Verdis »Aida« eröffnete spektakulär Kassels neue Theater-Ära

Aida ~ Staatstheater Kassel ~ Aida (Ilaria Alida Quilico), © Sebastian Hannak

Davon können andere Städte nur träumen: Innerhalb einer Rekordzeit von nur zwei Jahren Planungs- und Bauzeit entstand in Kassel eine der modernsten Interimsspielstätten. Sie wurde am 31. Oktober 25 vor 850 Gästen mit einem Festakt und Verdis Oper Aida feierlich eröffnet. Das INTERIM genannte Gebäude befindet sich auf einem ehemaligen Kasernengelände im Ortsteil Marbachshöhe, am südlichen Rand von Kassel Wilhelmshöhe.

In den Reden von Kassels Oberbürgermeister Dr. Sven Schoeller, dem Hessischen Minister für Wissenschaft und Forschung, Kunst und Kultur Timon Gremmels und vom Intendanten des Staatstheaters Kassel Florian Lutz, wurde unisono ein großer Dank deutlich. Dank für das Engagement aller Beteiligten, seien es Politiker, Bau- und Planungsfirmen oder die hauseigenen Mitarbeiter. Namentlich wurde u. a. dem Land Hessen (als Träger des Hauses zu 52%), der städtischen Wohnungsbaugesellschaft GWG und dem Generalübernehmer NÜSSLI gedankt.

Aida
Staatstheater Kassel
Radamés (Gabriele Mangione)
© SylwesterPawliczek (MACHMAMACHMA)

Das INTERIM wird voraussichtlich für sechs Jahre als Ersatz für die dringend notwendige Sanierung des Theaterbaus am Kasseler Friedrichsplatz genutzt werden.

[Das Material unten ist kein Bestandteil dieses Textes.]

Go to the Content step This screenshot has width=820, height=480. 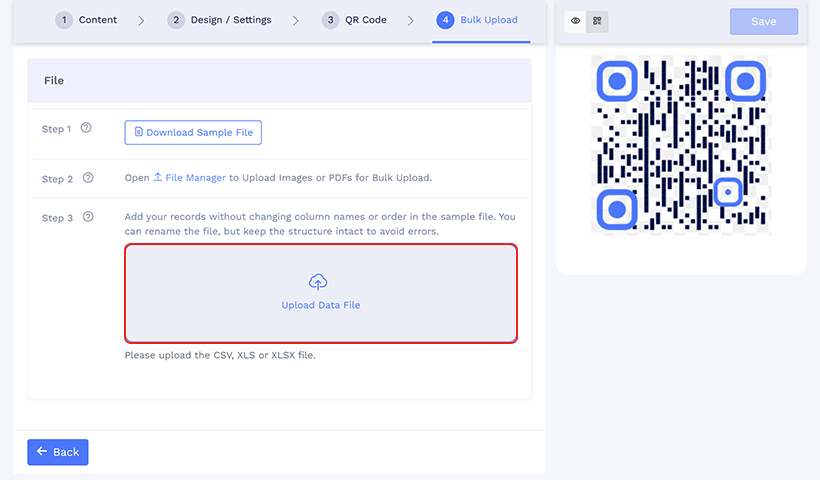[x=87, y=21]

Nachhaltiger Multifunktionsbau

Das bereits an der bisherigen Spielstätte entwickelte Raumbühnenkonzept von Sebastian Hannak wurde hier konsequent weiterentwickelt. Der Neubau wurde multifunktional konzipiert und gebaut. So können darin verschiedene Kulturformate bei variabler Bestuhlung stattfinden, nicht nur Opern. Möglich wurde dies durch einen durchgängigen Bühnenboden, einer Obermaschinerie mit 28 Zügen über der gesamten Fläche, einer vierstöckigen umlaufenden Galerie, flexibler Podesterien, eines abdeckbaren Orchestergrabens und einer drehbaren Schwerlasten-Scheibe. Und nachhaltig ist er auch noch: Nach seiner Nutzung kann das INTERIM problemlos ab- und andernorts wieder aufgebaut werden.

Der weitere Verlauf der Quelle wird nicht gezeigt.